--- START ---
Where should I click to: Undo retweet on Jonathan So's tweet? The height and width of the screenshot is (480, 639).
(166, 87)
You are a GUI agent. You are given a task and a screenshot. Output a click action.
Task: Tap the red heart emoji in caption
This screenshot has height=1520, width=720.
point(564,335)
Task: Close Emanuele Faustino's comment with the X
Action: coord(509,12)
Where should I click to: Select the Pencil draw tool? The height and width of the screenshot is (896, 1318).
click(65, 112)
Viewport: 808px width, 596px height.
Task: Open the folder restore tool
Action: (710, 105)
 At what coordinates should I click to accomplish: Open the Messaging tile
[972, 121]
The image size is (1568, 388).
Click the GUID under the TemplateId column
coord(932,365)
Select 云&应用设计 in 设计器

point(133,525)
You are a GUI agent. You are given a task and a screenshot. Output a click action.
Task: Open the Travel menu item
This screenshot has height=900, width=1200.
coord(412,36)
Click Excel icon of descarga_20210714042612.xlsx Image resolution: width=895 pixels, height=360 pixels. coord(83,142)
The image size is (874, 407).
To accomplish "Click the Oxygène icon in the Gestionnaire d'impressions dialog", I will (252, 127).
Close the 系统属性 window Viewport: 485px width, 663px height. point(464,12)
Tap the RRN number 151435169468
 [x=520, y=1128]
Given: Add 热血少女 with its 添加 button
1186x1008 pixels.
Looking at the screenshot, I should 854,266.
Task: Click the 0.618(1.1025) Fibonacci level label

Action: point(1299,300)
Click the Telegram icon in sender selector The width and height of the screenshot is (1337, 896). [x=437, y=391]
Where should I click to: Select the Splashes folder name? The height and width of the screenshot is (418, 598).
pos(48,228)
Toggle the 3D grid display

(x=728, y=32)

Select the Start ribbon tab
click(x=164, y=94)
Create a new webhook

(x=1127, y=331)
--- END ---
## TASK DIRECTIONS
Every entry above, from first to last, should be repeated exactly.

## RESPONSE AREA
Where should I click to: Undo retweet on Jonathan So's tweet? The height and width of the screenshot is (480, 639).
(166, 87)
You are a GUI agent. You are given a task and a screenshot. Output a click action.
Task: Tap the red heart emoji in caption
This screenshot has height=1520, width=720.
point(564,335)
Task: Close Emanuele Faustino's comment with the X
Action: coord(509,12)
Where should I click to: Select the Pencil draw tool? The height and width of the screenshot is (896, 1318).
click(65, 112)
Viewport: 808px width, 596px height.
Task: Open the folder restore tool
Action: (710, 105)
 At what coordinates should I click to accomplish: Open the Messaging tile
[972, 121]
The image size is (1568, 388).
Click the GUID under the TemplateId column
coord(932,365)
Select 云&应用设计 in 设计器

point(133,525)
You are a GUI agent. You are given a task and a screenshot. Output a click action.
Task: Open the Travel menu item
This screenshot has height=900, width=1200.
coord(412,36)
Click Excel icon of descarga_20210714042612.xlsx Image resolution: width=895 pixels, height=360 pixels. coord(83,142)
The image size is (874, 407).
To accomplish "Click the Oxygène icon in the Gestionnaire d'impressions dialog", I will (252, 127).
Close the 系统属性 window Viewport: 485px width, 663px height. point(464,12)
Tap the RRN number 151435169468
 [x=520, y=1128]
Given: Add 热血少女 with its 添加 button
1186x1008 pixels.
Looking at the screenshot, I should 854,266.
Task: Click the 0.618(1.1025) Fibonacci level label

Action: point(1299,300)
Click the Telegram icon in sender selector The width and height of the screenshot is (1337, 896). [x=437, y=391]
Where should I click to: Select the Splashes folder name? The height and width of the screenshot is (418, 598).
pos(48,228)
Toggle the 3D grid display

(x=728, y=32)

Select the Start ribbon tab
click(x=164, y=94)
Create a new webhook

(x=1127, y=331)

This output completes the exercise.